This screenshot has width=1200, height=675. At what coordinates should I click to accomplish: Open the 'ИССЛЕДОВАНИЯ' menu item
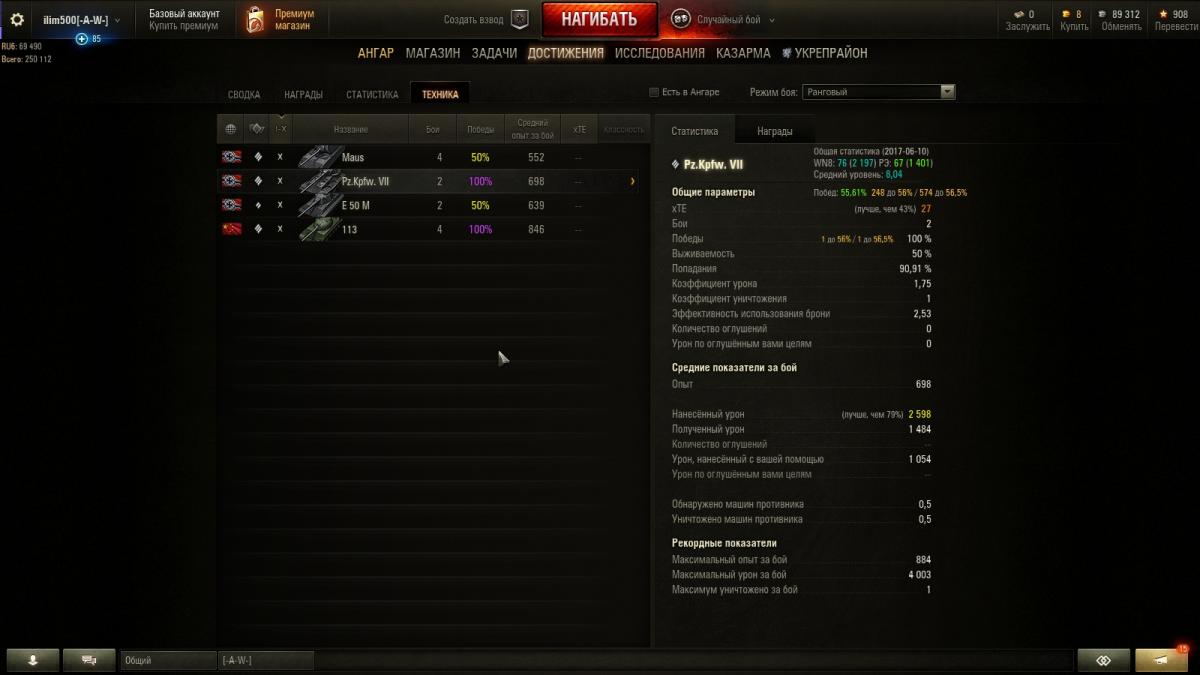click(x=660, y=53)
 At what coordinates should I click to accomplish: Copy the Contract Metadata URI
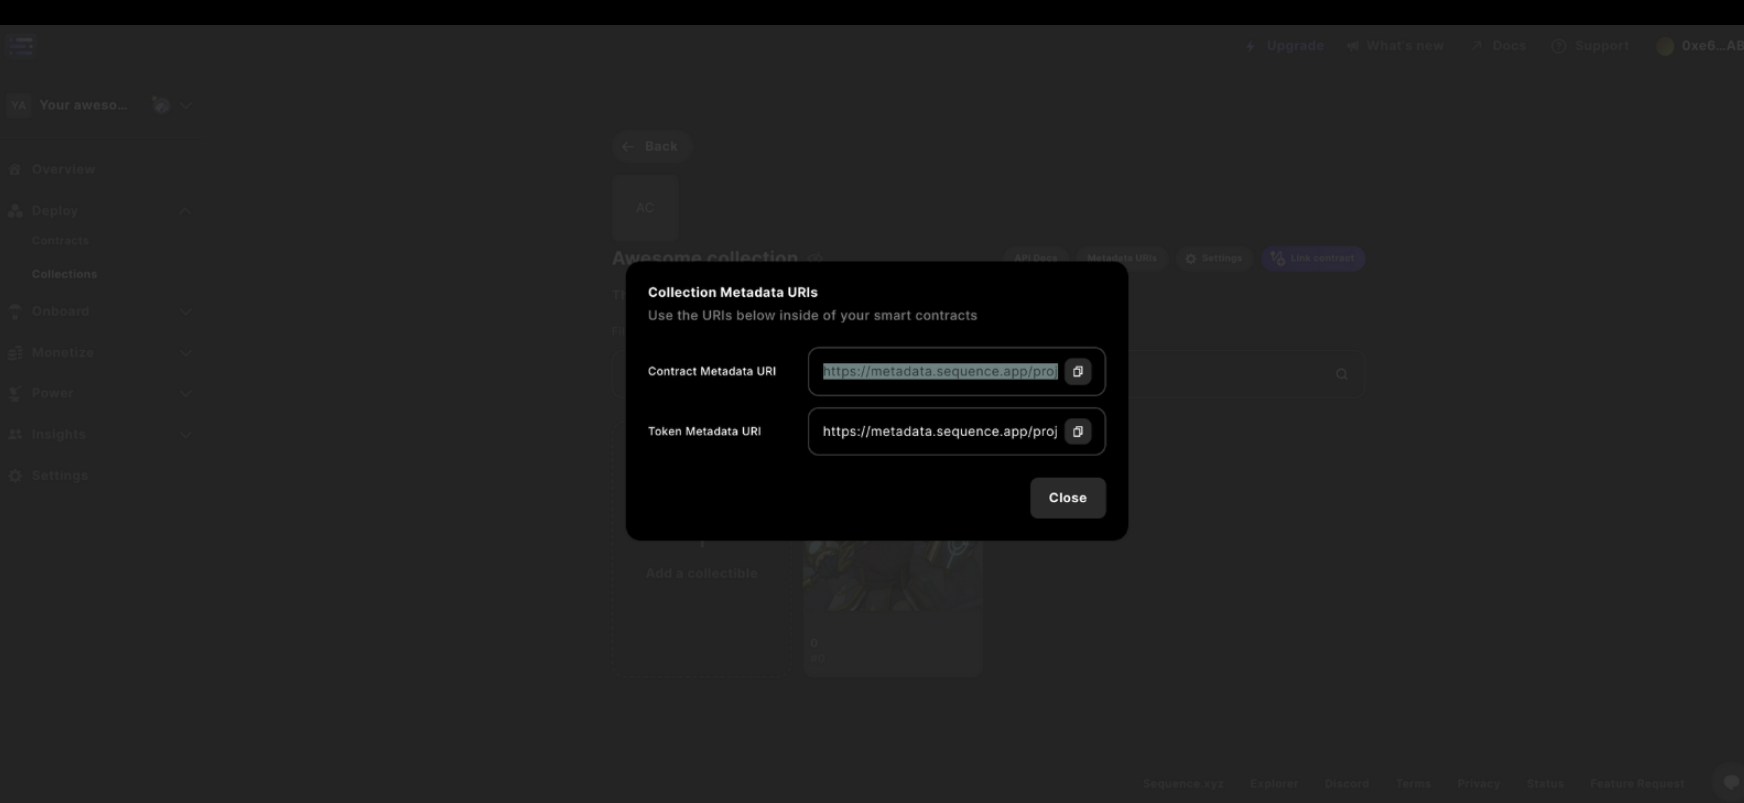coord(1077,372)
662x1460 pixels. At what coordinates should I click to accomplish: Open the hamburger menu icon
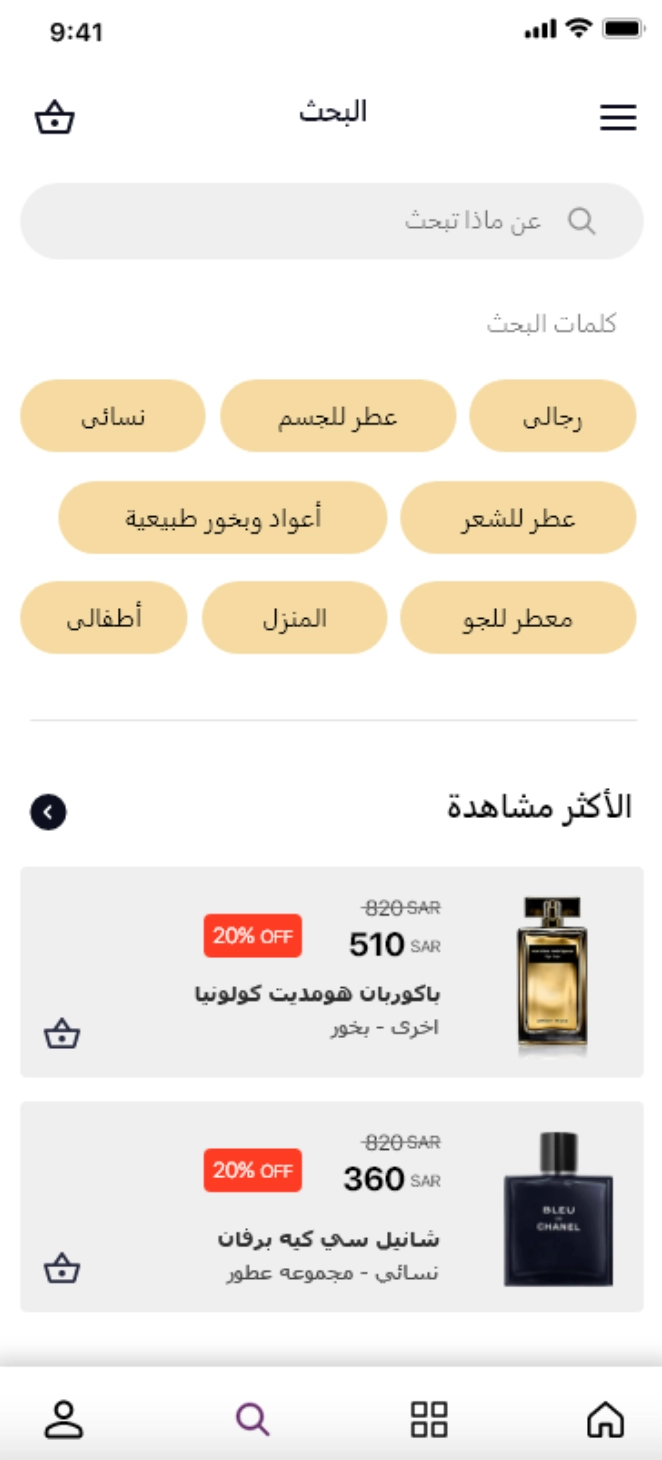[x=618, y=118]
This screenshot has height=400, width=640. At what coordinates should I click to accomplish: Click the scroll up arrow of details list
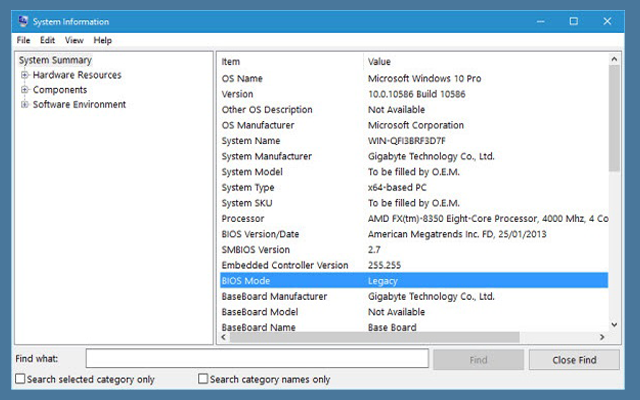click(x=614, y=60)
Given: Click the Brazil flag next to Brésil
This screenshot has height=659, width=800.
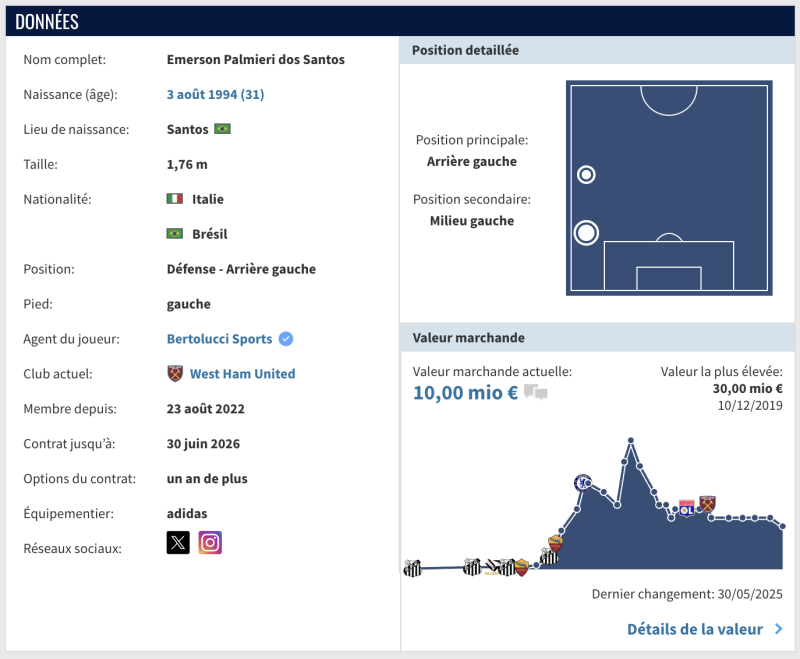Looking at the screenshot, I should coord(175,234).
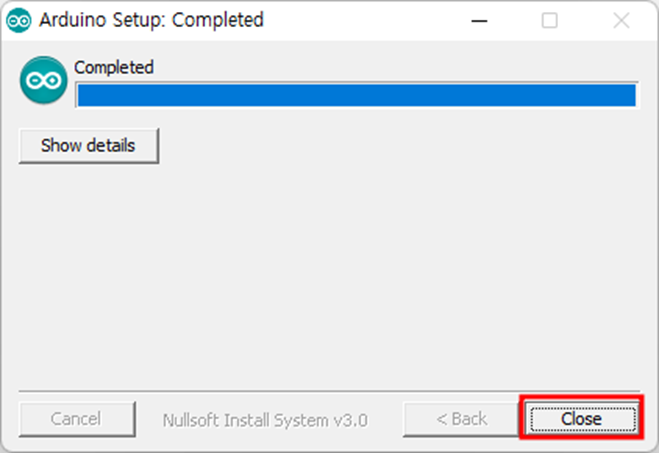
Task: Click the white infinity symbol inside Arduino logo
Action: [x=43, y=80]
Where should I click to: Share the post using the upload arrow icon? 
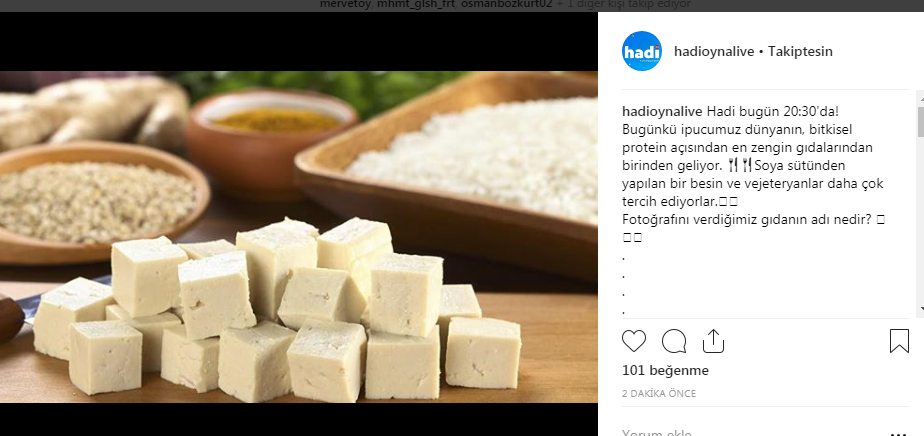[x=713, y=341]
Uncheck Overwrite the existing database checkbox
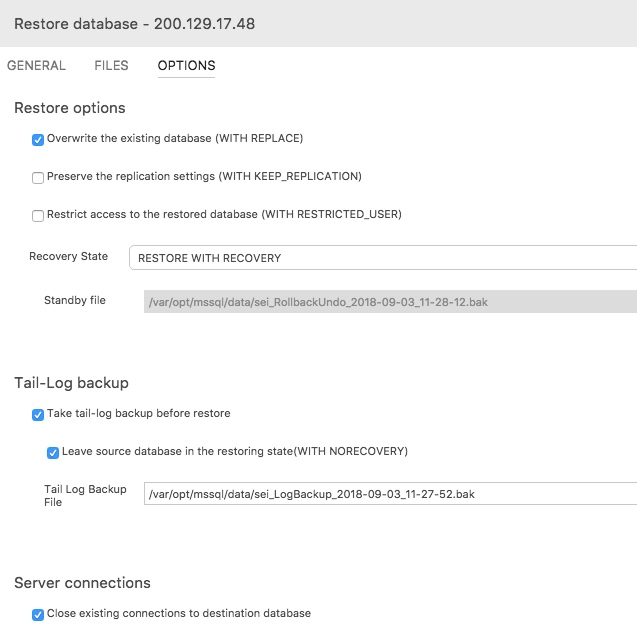Image resolution: width=637 pixels, height=639 pixels. (38, 140)
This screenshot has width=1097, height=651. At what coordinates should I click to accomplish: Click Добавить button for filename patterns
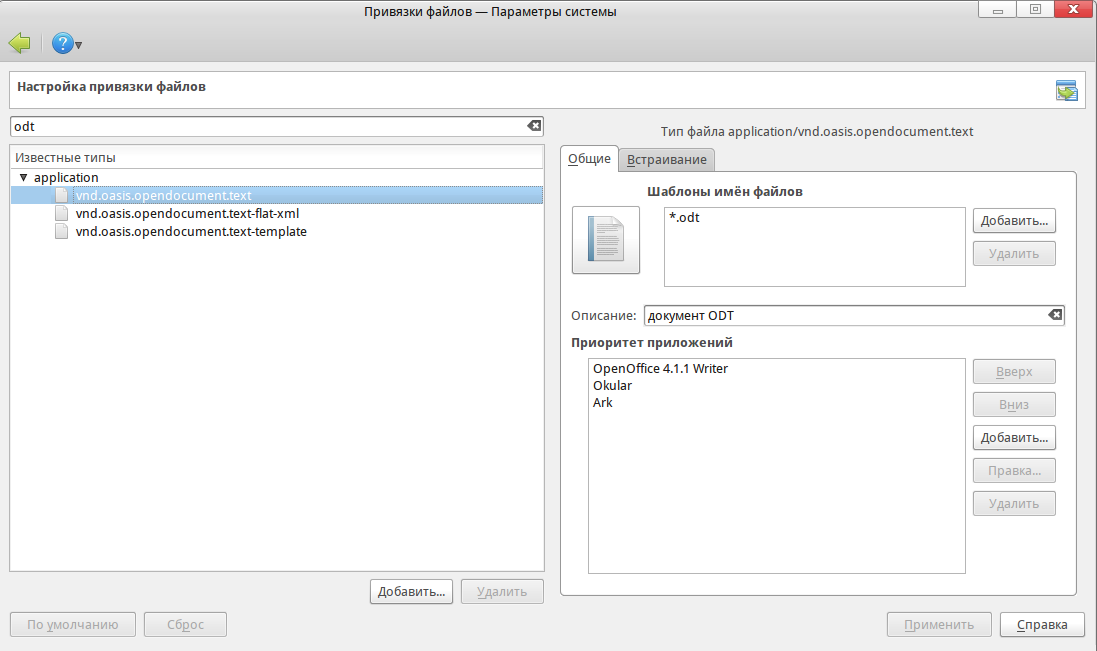click(x=1014, y=220)
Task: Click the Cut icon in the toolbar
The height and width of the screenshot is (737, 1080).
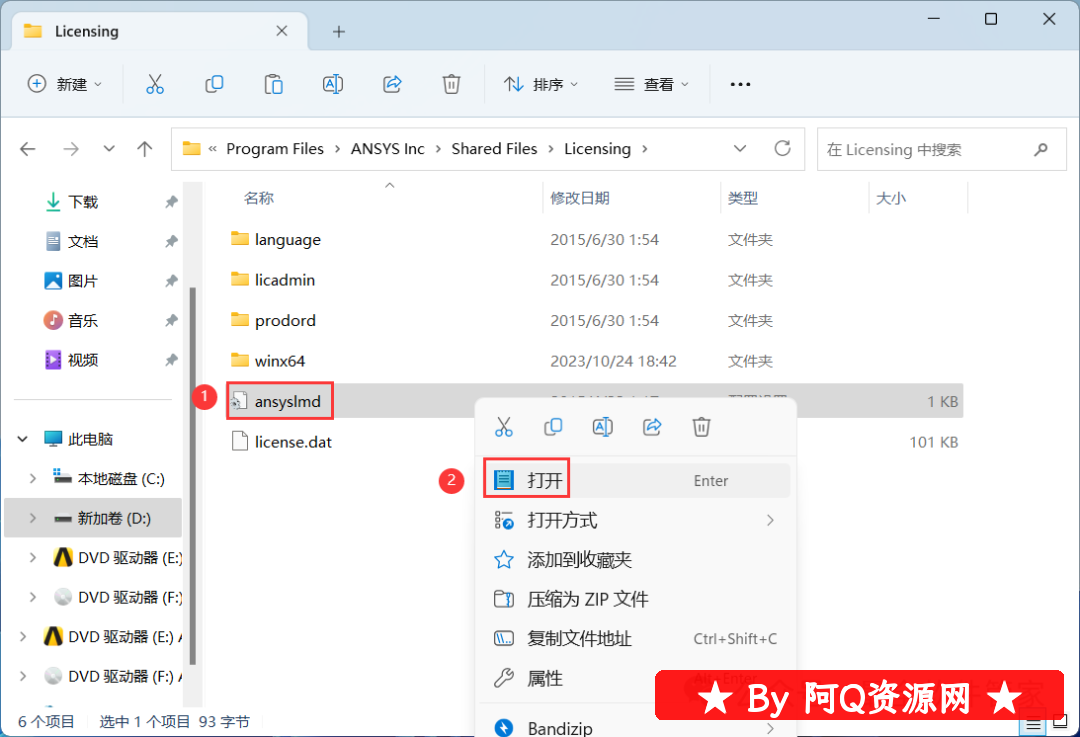Action: click(x=154, y=84)
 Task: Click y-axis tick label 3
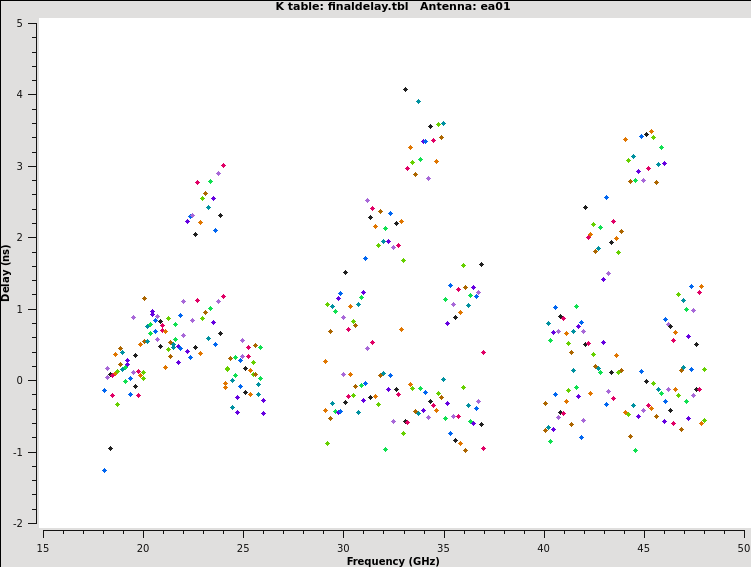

→ **Instructions for the task**: Write out every entry again word for word, without any of the pictures.

→ **Task result**:
This screenshot has width=1200, height=675. At what coordinates should I click to accomplish: Open the 'ИССЛЕДОВАНИЯ' menu item
click(x=660, y=53)
 At what coordinates should I click to accomplish: Copy the Contract Metadata URI
coord(1077,372)
662x1460 pixels. At what coordinates should I click to accomplish: Open the hamburger menu icon
[x=618, y=118]
This screenshot has height=400, width=640. At what coordinates should I click to accomplish: Click the scroll up arrow of details list
click(x=614, y=60)
Given: Click the Brazil flag next to Brésil
This screenshot has height=659, width=800.
Looking at the screenshot, I should coord(175,234).
Task: Click the white infinity symbol inside Arduino logo
Action: [x=43, y=80]
Where should I click to: Share the post using the upload arrow icon? 
[x=713, y=341]
Uncheck Overwrite the existing database checkbox
Image resolution: width=637 pixels, height=639 pixels. (38, 140)
This screenshot has width=1097, height=651. At what coordinates should I click to accomplish: Click Добавить button for filename patterns
click(x=1014, y=220)
Task: Click the Cut icon in the toolbar
The height and width of the screenshot is (737, 1080).
Action: click(x=154, y=84)
 Task: Click y-axis tick label 3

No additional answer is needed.